Expression and localization of EGFP and mycobacterial antigen-EGFP fusion proteins in vitro. Murine 3T3 fibroblasts were transiently transfected with pEGFP, p65K-EGFP, p85A-EGFP, or p85B-EGFP and visualized 3 days later by fluorescence microscopy. Two photographs are shown for each plasmid. EGFP produced a homogenous pattern in the nucleus and cytoplasm. The 65K-EGFP fusion protein produced a homogenous cytoplasmic pattern with little or no protein in the nucleus. The 85A-EGFP (not shown) and 85B-EGFP fusion proteins produced speckled cytoplasmic patterns.

FIG. 2

Expression and localization of EGFP and 85B-EGFP fusion protein in vivo. Tibialis anterior muscles of C57BL/6 mice were injected with pEGFP, p65K-EGFP, or p85B-EGFP. Four days later, the mice were euthanized, and frozen sections of the muscle were visualized by fluorescence microscopy. EGFP and 65K-EGFP (not shown) produced homogenous fluorescence, but 85B-EGFP produced a speckled pattern.

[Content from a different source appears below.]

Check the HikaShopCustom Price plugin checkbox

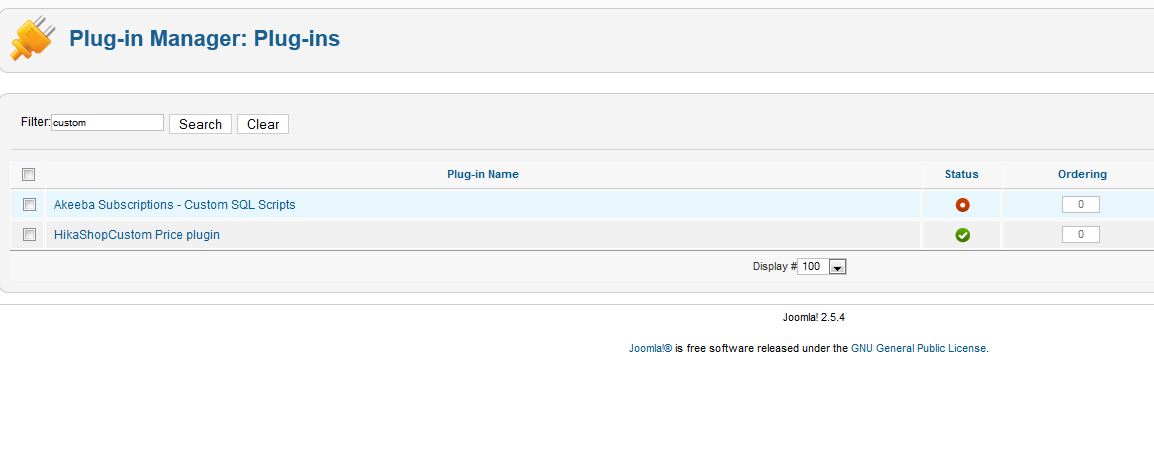[29, 235]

The clear areas inside the muscle cells are frozen-section artifacts.

FIG. 3

Spleen weights (A) and spleen CFU (B) after M. avium infection in vaccination experiment 1. C57BL/6 mice were vaccinated with three intramuscular injections of saline, p65K-EGFP, or pCMV4.65 or with one intradermal injection of BCG vaccine and then challenged with intraperitoneal M. avium, as described in Materials and Methods. All groups contained five mice, and all data represent means ± standard errors. Each experimental group was compared to the saline group by using a two-tailed t test. NS, not significant.

FIG. 4

Spleen weights (A) and spleen CFU (B) after M. avium infection in vaccination experiment 2. C57BL/6 mice were vaccinated with three intramuscular injections of saline, p85A-EGFP, p85B-EGFP, pSodA-EGFP, or pCMV7.36 or with one intradermal injection of BCG vaccine and then challenged with intraperitoneal M. avium, as described in Materials and Methods. All groups contained five mice, and all data represent means ± standard errors. Each experimental group was compared to the saline group by using a two-tailed t test. NS, not significant.

FIG. 5

Spleen IFN-γ mRNA after M. avium infection as determined by RT-PCR. Total RNA was extracted from spleen tissue at 4 and 8 weeks after infection. Murine IFN-γ mRNA was amplified by RT-PCR. PCR products were subjected to electrophoresis on a 3% agarose gel and stained with ethidium bromide. Each lane shows the 243-bp IFN-γ PCR product from a single mouse. PCR products from mice vaccinated with pCMV4.65 (lanes 1 to 3), p65K-EGFP (lanes 4 to 6), BCG (lanes 7 to 9), and saline (lanes 10-12) are shown. IFN-γ mRNA was increased at 4 weeks in all groups and declined toward baseline levels at 8 weeks. There were no significant differences among the groups.